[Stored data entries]
= = = = =

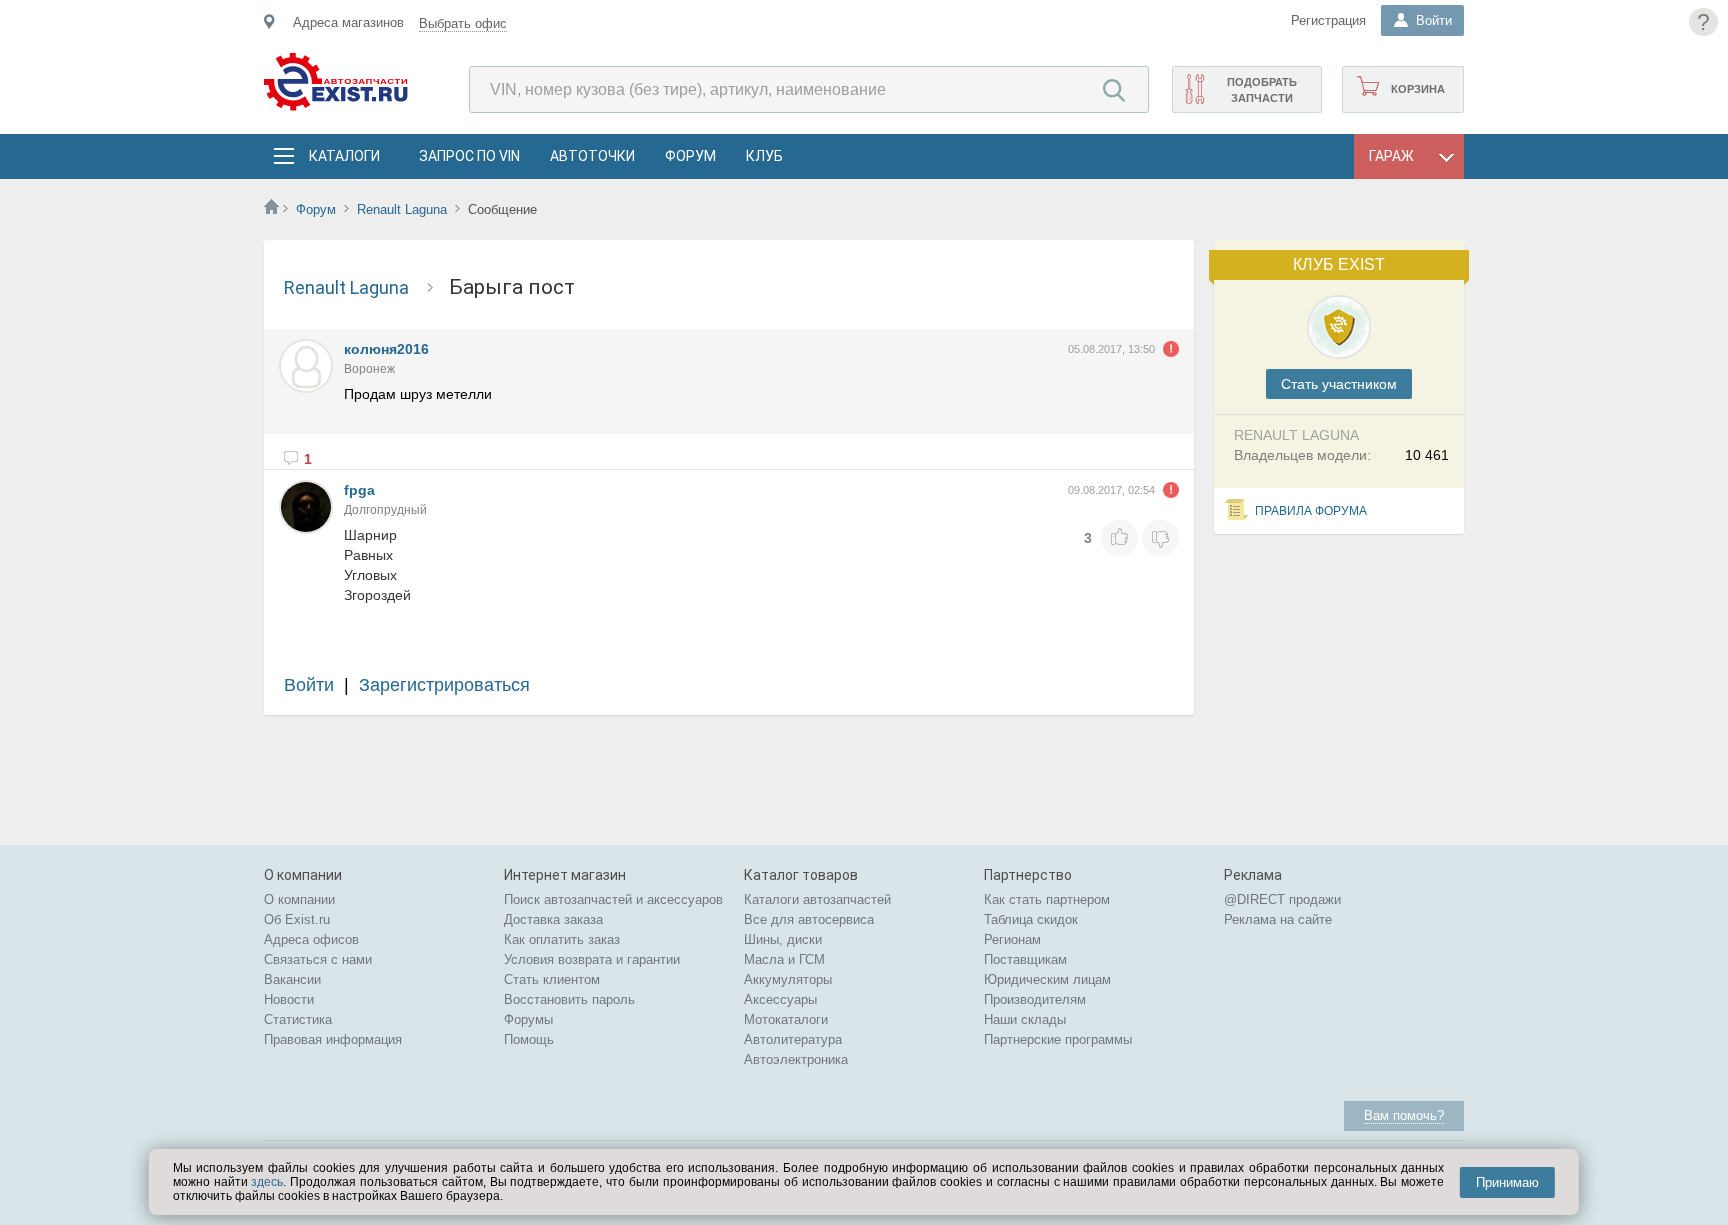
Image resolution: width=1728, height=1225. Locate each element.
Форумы (528, 1019)
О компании (299, 899)
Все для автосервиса (809, 919)
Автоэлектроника (796, 1059)
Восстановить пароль (569, 999)
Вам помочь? (1404, 1115)
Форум (690, 156)
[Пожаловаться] (1171, 349)
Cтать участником (1339, 384)
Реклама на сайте (1278, 919)
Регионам (1012, 939)
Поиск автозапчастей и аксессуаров (613, 899)
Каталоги (344, 156)
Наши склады (1025, 1019)
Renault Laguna (404, 209)
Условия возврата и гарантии (592, 959)
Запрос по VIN (469, 156)
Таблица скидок (1031, 919)
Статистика (298, 1019)
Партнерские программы (1058, 1039)
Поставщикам (1025, 959)
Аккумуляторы (788, 979)
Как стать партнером (1047, 899)
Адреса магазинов (348, 22)
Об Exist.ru (297, 919)
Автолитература (793, 1039)
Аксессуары (780, 999)
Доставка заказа (553, 919)
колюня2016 (386, 349)
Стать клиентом (552, 979)
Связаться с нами (318, 959)
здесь (267, 1182)
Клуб (764, 156)
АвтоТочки (592, 156)
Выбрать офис (463, 23)
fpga (359, 490)
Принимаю (1507, 1182)
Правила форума (1311, 511)
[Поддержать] (1119, 538)
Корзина (1418, 89)
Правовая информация (333, 1039)
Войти (309, 685)
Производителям (1035, 999)
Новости (289, 999)
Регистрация (1328, 20)
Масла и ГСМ (784, 959)
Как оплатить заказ (562, 939)
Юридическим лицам (1047, 979)
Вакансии (292, 979)
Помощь (529, 1039)
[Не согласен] (1160, 538)
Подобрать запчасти (1262, 90)
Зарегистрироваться (444, 685)
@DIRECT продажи (1282, 899)
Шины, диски (783, 939)
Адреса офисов (311, 939)
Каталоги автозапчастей (817, 899)
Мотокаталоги (786, 1019)
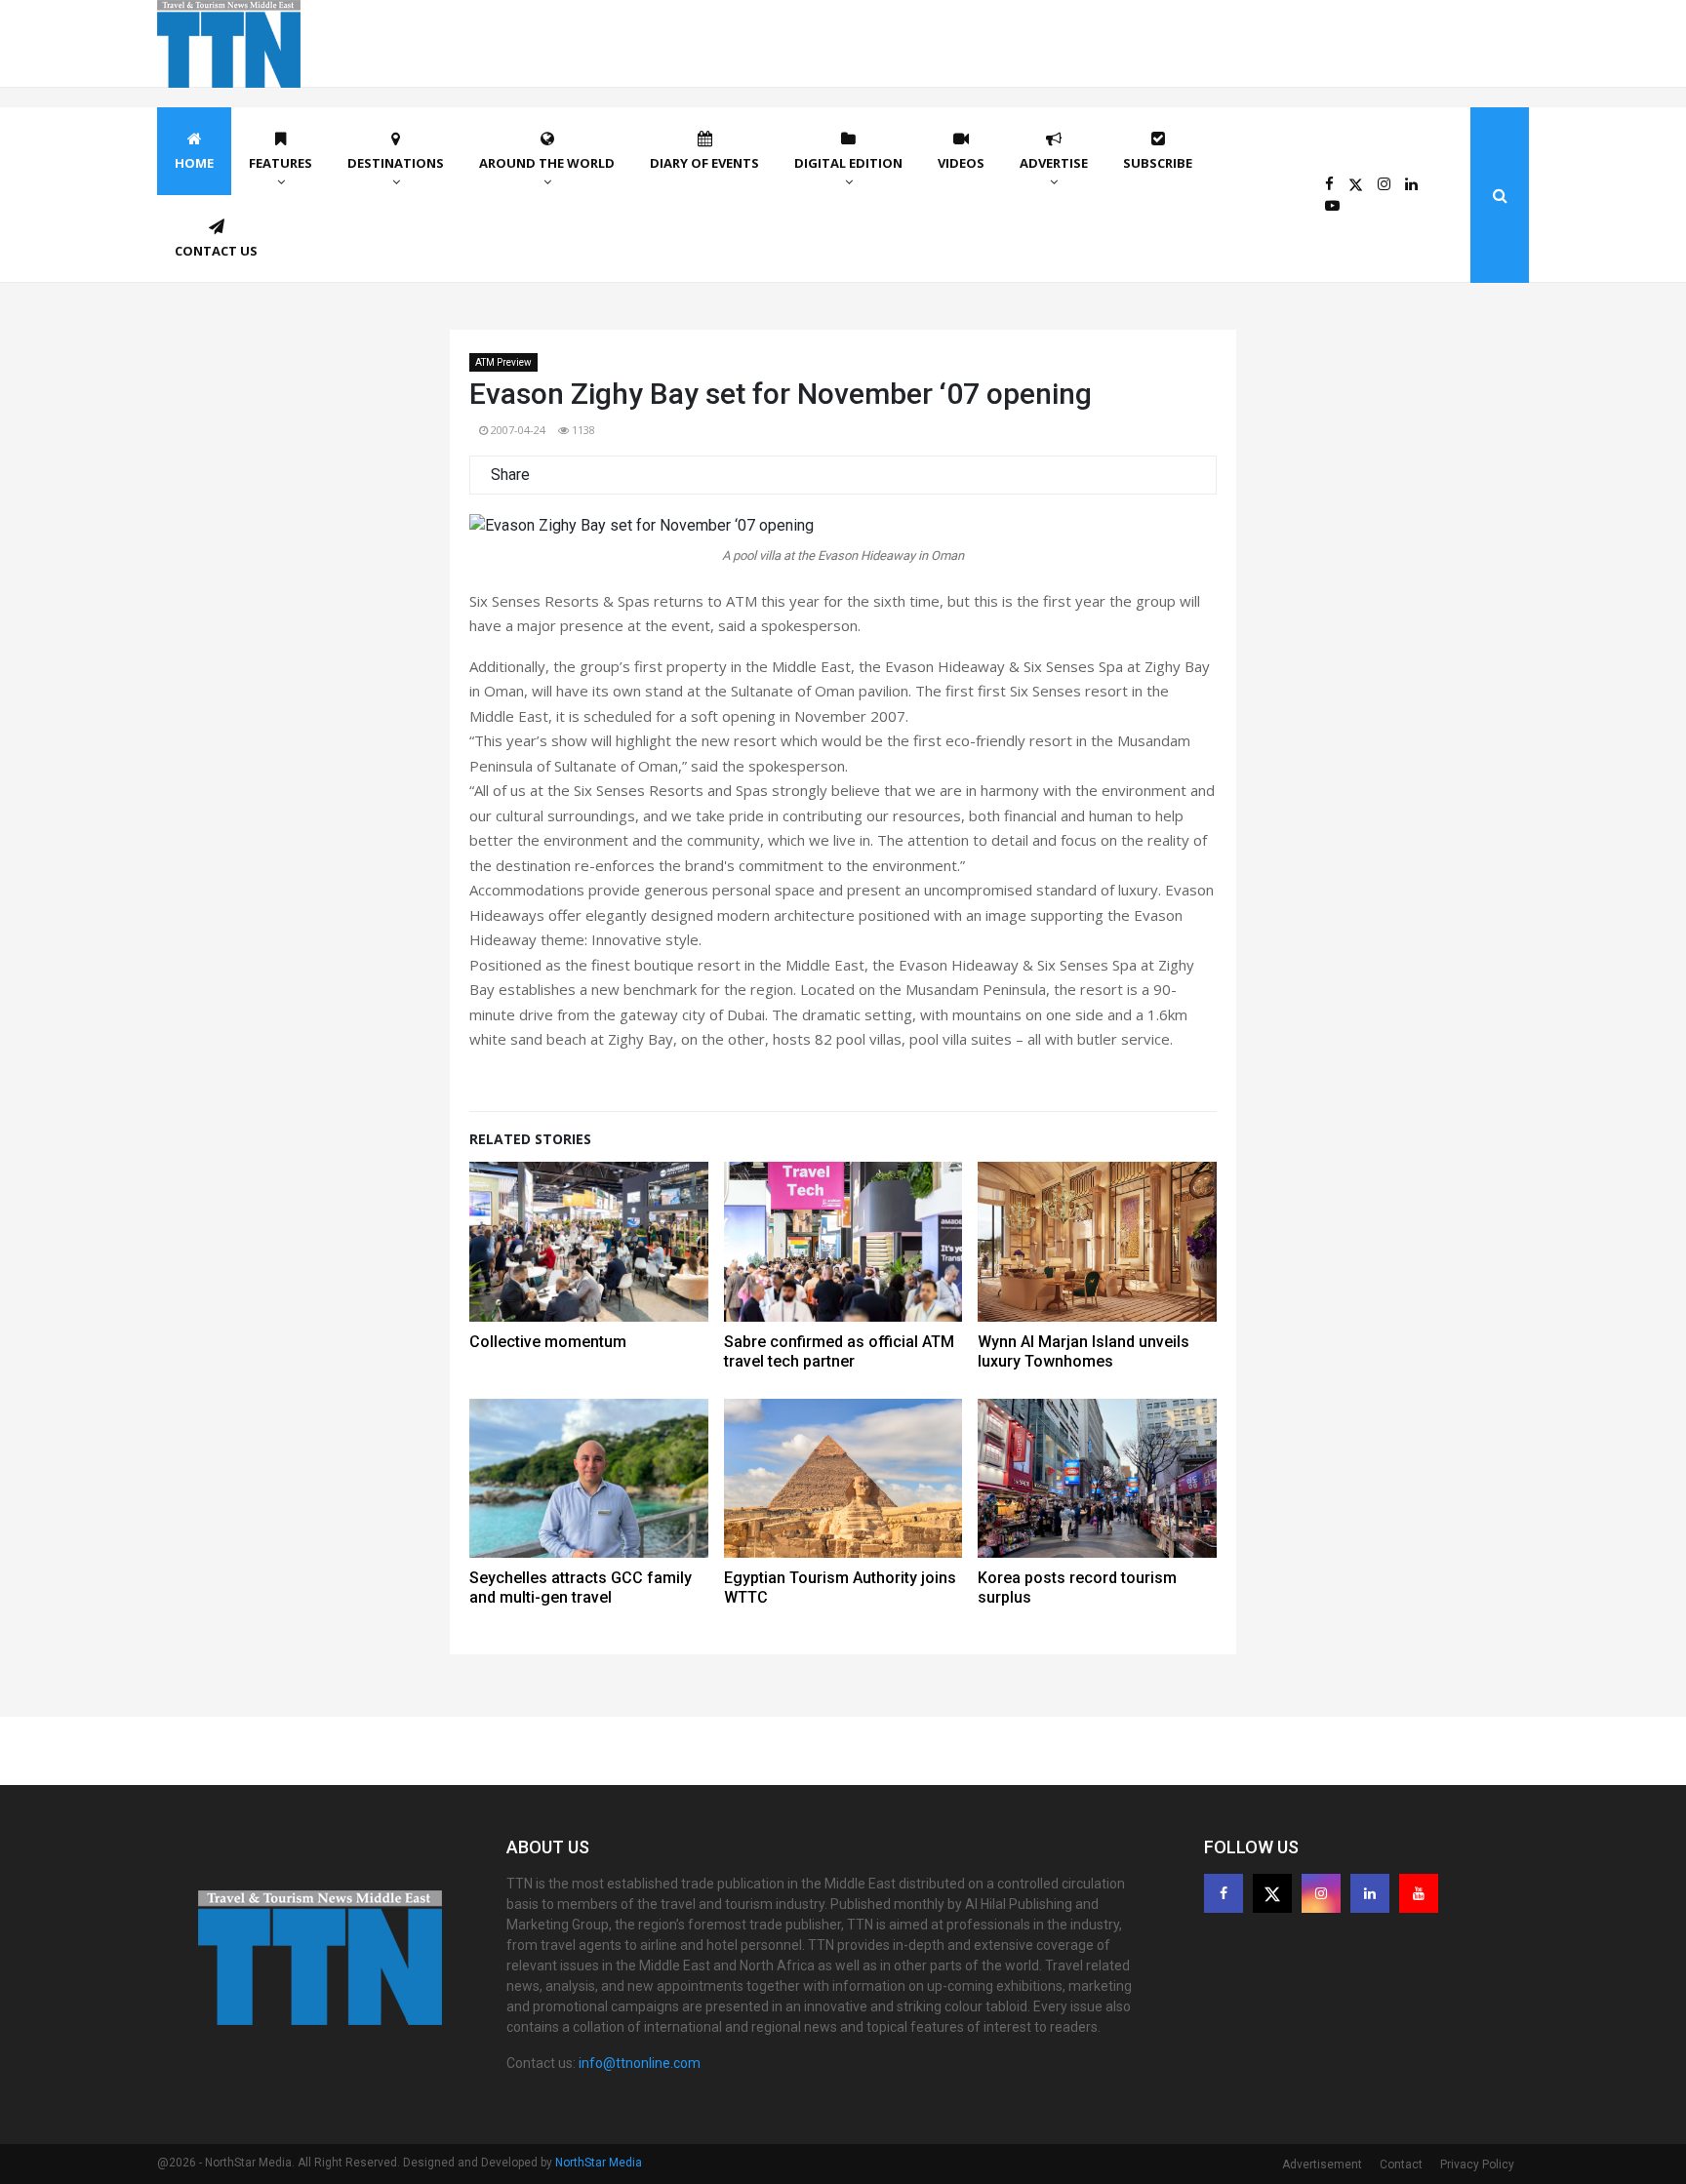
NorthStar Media (598, 2162)
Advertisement (1322, 2164)
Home (194, 163)
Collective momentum (547, 1341)
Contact (1401, 2164)
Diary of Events (704, 163)
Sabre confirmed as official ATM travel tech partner (839, 1351)
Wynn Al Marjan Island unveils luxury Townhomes (1083, 1351)
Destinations (395, 163)
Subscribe (1157, 163)
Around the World (547, 163)
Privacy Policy (1477, 2164)
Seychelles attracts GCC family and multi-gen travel (580, 1588)
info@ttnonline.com (640, 2063)
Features (280, 163)
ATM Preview (503, 362)
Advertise (1054, 163)
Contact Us (216, 250)
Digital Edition (848, 163)
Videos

= = = = =

WORK ORDER: Please set down only the lines from the first line of the records above through the line that has "Шины, диски (783, 939)", exactly, and not the pictures.

ANSWER SPACE:
Image resolution: width=1728, height=1225. Locate each element.
Форумы (528, 1019)
О компании (299, 899)
Все для автосервиса (809, 919)
Автоэлектроника (796, 1059)
Восстановить пароль (569, 999)
Вам помочь? (1404, 1115)
Форум (690, 156)
[Пожаловаться] (1171, 349)
Cтать участником (1339, 384)
Реклама на сайте (1278, 919)
Регионам (1012, 939)
Поиск автозапчастей и аксессуаров (613, 899)
Каталоги (344, 156)
Наши склады (1025, 1019)
Renault Laguna (404, 209)
Условия возврата и гарантии (592, 959)
Запрос по VIN (469, 156)
Таблица скидок (1031, 919)
Статистика (298, 1019)
Партнерские программы (1058, 1039)
Поставщикам (1025, 959)
Аккумуляторы (788, 979)
Как стать партнером (1047, 899)
Адреса магазинов (348, 22)
Об Exist.ru (297, 919)
Автолитература (793, 1039)
Аксессуары (780, 999)
Доставка заказа (553, 919)
колюня2016 (386, 349)
Стать клиентом (552, 979)
Связаться с нами (318, 959)
здесь (267, 1182)
Клуб (764, 156)
АвтоТочки (592, 156)
Выбрать офис (463, 23)
fpga (359, 490)
Принимаю (1507, 1182)
Правила форума (1311, 511)
[Поддержать] (1119, 538)
Корзина (1418, 89)
Правовая информация (333, 1039)
Войти (309, 685)
Производителям (1035, 999)
Новости (289, 999)
Регистрация (1328, 20)
Масла и ГСМ (784, 959)
Как оплатить заказ (562, 939)
Юридическим лицам (1047, 979)
Вакансии (292, 979)
Помощь (529, 1039)
[Не согласен] (1160, 538)
Подобрать запчасти (1262, 90)
Зарегистрироваться (444, 685)
@DIRECT продажи (1282, 899)
Шины, диски (783, 939)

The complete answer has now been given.